2 Materials and methods

2.1 Materials

The wastewater in this study was obtained from an industrial GTL plant and consisted of 76%, 7%, 14% and 3% of short-chain alcohol, long-chain alcohol, volatile fatty acids and other hydrocarbons, respectively. These components were qualitatively identified using gas chromatography-mass spectrometry (GC-MS) and quantified using a HAC-UV spectrometer with COD reagents [11, 12]. Prior to using the wastewater in the experimental setup, it is pre-treated through aeration at room temperature to remove volatile organic components. This process continued until the concentration of the raw GTL wastewater remained constant at 4000 to 6000 mg/L COD. After aeration, the wastewater was diluted to a concentration of 1000 mg/L COD. The activated carbon was obtained from Zhejiang Xingda, China, in a fibrous form. Characteristics and the competency of this adsorbent were investigated in a previous batch study by Yousef et al. [41], where it was proven to be effective.

2.2 Experimental setup

An acrylic bench-scale column, measuring 34 cm in length and 2 cm in outside diameter (Fig. 1 (3)), was utilized for the continuous experiments. Activated carbon fiber (ACF) was selected as the adsorbent due to its superior performance, as demonstrated in a previous study [41]. The column was packed with specified amounts of ACF as detailed in Table 1. It was fitted with beads at the bottom and sealed with a plug at the top (Fig. 1 (3)). GTL wastewater was pumped upward through the column using a peristaltic pump (Fig. 1 (2)) fitted with silicon tubing, and samples were collected at the top of the column (Fig. 1 (4)). The concentration of the samples was measured using a HAC-UV spectrometer and COD reagents. All experiments were conducted in replicates, with an average error margin of ± 5%.

Fig. 1
figure 1

Illustration of the experimental setup: (1) Feed Tank, (2) Pump, (3) Column and (4) collection Tank

To portray the output of the experiments, a breakthrough curve was constructed. In dynamic conditions, breakthrough curves are used to understand the interactions between wastewater contaminants and the adsorbent in place [43]. This curve is valuable in determining the lifetime of the column and is widely used for column characterization. The shape of the curve depends on feed flow rate, adsorbent height, column diameter and adsorbent characteristics [19, 44]. The curve in this research consists of a normalized concentration on the y-axis plotted against time on the x-axis.

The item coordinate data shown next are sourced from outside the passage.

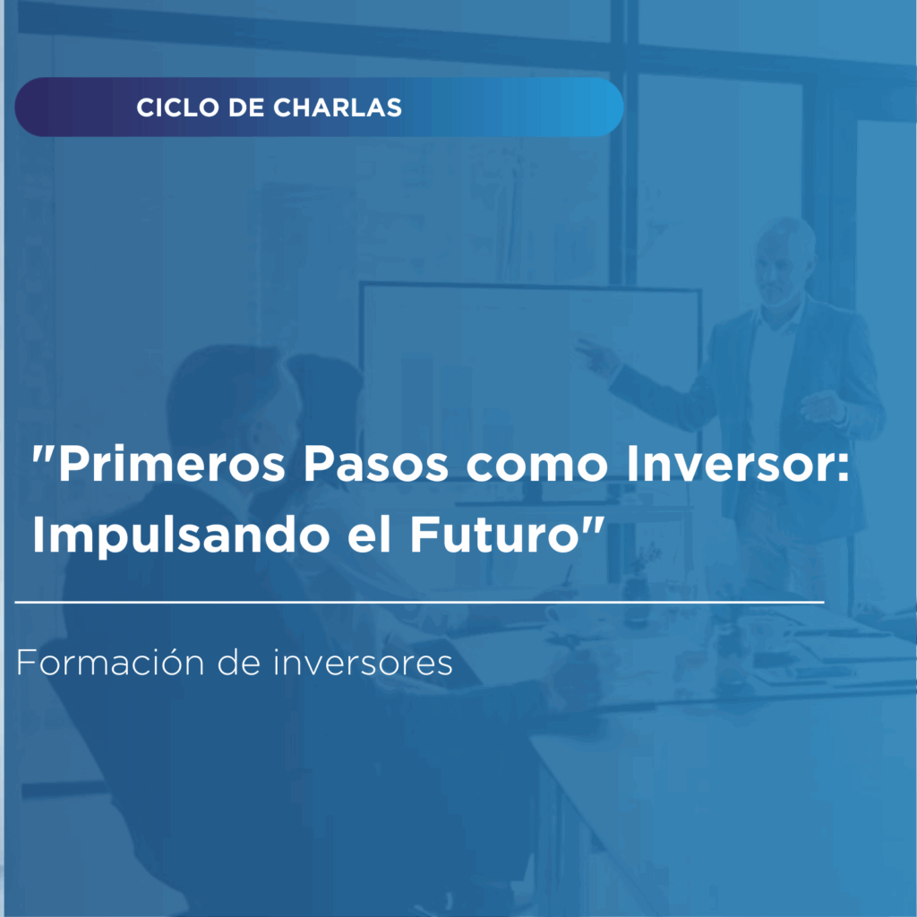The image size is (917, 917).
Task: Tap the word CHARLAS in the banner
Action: (x=338, y=107)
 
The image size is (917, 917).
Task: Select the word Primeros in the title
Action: (x=172, y=465)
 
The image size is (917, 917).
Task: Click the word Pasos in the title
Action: (x=375, y=465)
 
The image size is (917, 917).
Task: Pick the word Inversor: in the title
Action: (x=738, y=465)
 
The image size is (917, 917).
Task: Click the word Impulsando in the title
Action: (x=181, y=536)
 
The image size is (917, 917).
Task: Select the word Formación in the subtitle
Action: (x=110, y=663)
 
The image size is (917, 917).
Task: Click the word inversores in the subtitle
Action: (x=364, y=663)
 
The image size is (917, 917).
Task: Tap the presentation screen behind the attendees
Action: (x=529, y=380)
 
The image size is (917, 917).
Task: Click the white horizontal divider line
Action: (x=419, y=601)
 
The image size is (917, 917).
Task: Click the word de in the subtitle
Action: (x=239, y=663)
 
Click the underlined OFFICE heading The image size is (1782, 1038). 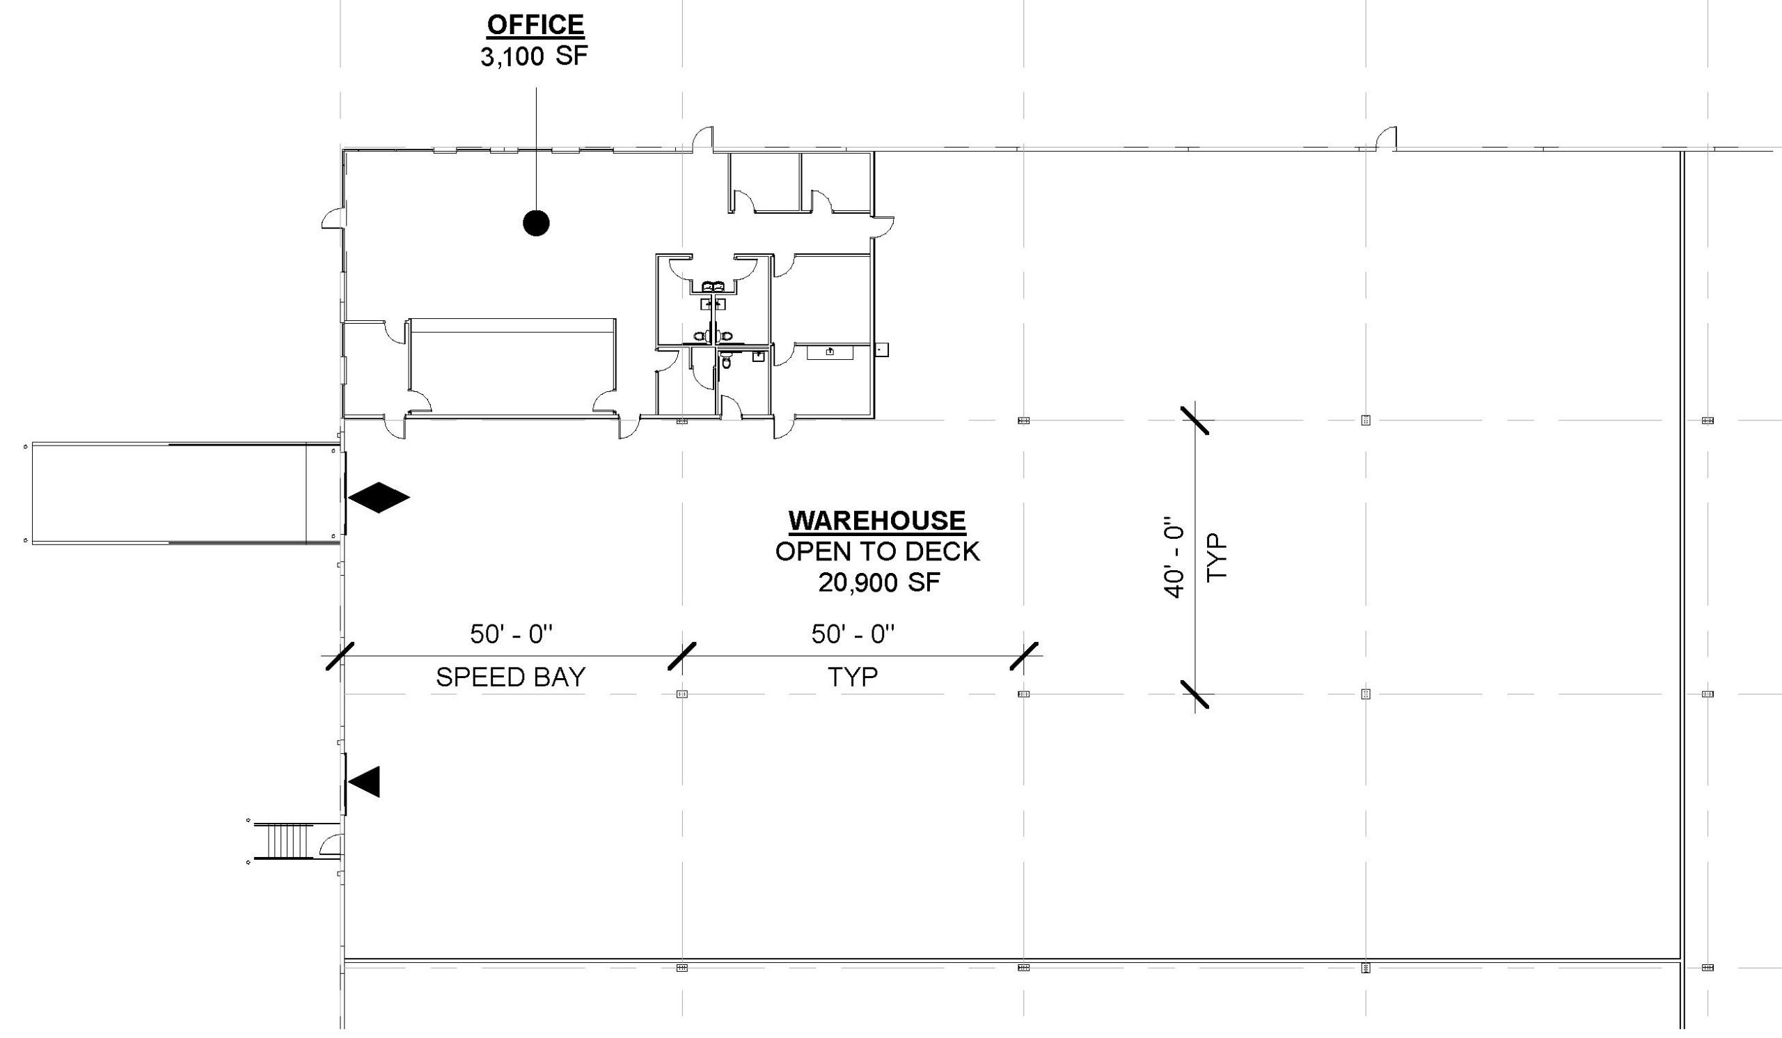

The conditions in this study were fixed except for packing mass and inlet flow rate. These parameters were varied as shown in Table 1 to study their effect on the column performance. The chosen packing mass and flow rate were determined by the constraints of the experimental setup. Specifically, flow rates below 5 mL/min resulted in obstruction, while flow rates above 10 mL/min caused non-uniform flow within the column, with some areas remaining empty and others experiencing flow. This variability in flow distribution limited the range of operable flow rates. Regarding the packing mass, 5 g was chosen based on a previous study conducted by El-Naas et al. [19], while the upper limit was determined by the maximum capacity that the experimental apparatus could hold.

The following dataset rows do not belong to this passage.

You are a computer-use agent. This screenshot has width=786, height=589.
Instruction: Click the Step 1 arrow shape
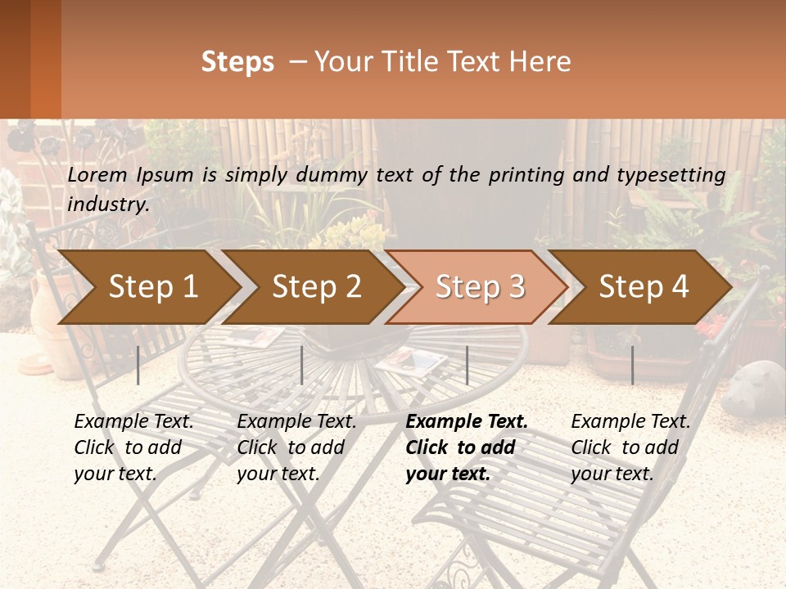(152, 286)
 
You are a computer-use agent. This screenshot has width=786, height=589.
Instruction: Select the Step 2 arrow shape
(316, 286)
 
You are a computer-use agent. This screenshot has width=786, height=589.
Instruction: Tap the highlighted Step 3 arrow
(480, 286)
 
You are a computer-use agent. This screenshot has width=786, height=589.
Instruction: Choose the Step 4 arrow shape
(644, 286)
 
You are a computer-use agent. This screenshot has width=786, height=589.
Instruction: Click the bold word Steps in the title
(237, 62)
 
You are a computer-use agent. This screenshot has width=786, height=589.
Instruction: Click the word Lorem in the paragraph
(97, 175)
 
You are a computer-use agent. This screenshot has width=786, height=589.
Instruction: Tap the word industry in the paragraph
(108, 205)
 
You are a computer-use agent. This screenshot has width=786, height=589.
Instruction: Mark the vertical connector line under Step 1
(138, 365)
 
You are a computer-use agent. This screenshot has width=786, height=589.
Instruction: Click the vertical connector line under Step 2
(302, 365)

Table 1 Varied continuous conditions at inlet concentration of 1000 mg COD/L

2.3 Packed-bed models

To study the reliability of the available empirical approaches and the validity of the simulation approach, this study compared experimental output with modeling output for the experiments with packing mass of 5 g and a flow rate of 5 mL/min. For empirical modeling, Yoon-Nelson [45], El-Naas et al. [19], Thomas [46] and Adam-Bohart [47] formulas were used.

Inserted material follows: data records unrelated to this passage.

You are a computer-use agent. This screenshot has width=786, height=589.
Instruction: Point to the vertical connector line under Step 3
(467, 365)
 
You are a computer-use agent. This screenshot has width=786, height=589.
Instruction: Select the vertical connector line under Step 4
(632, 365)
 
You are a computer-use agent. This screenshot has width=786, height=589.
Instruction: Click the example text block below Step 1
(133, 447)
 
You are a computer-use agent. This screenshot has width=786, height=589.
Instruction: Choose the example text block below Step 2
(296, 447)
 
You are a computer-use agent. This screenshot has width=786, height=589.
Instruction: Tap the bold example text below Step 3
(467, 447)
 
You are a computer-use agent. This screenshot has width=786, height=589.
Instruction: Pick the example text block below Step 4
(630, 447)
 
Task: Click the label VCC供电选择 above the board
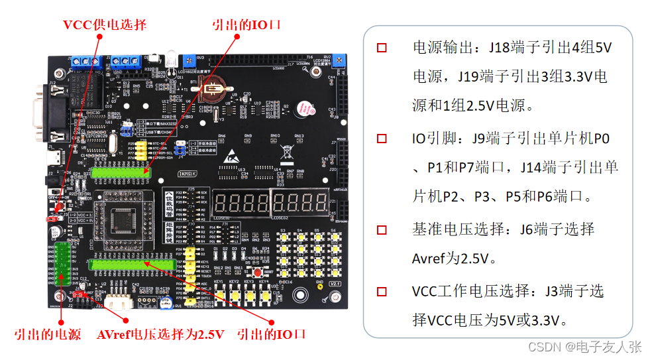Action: coord(104,25)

The Yoon-Nelson relationship assumes that the probability of molecules declining due to uptake of the contaminants in the water is proportional to the probability of contaminant adsorption and breakthrough. The formula is as described below:

$$\frac{{\rm{C}}}{{{{\rm{C}}_0} - {\rm{C}}}} = {\rm{exp}}\left[ {{{\rm{k}}_{{\rm{YN}}}}{\rm{}}\left( {{\rm{t}} - {\rm{\tau }}} \right)} \right]$$
(1)

Where kYN is the rate constant (1/min) and \(\:{\tau\:}\) (min) is the time when 50% of the breakthrough takes place.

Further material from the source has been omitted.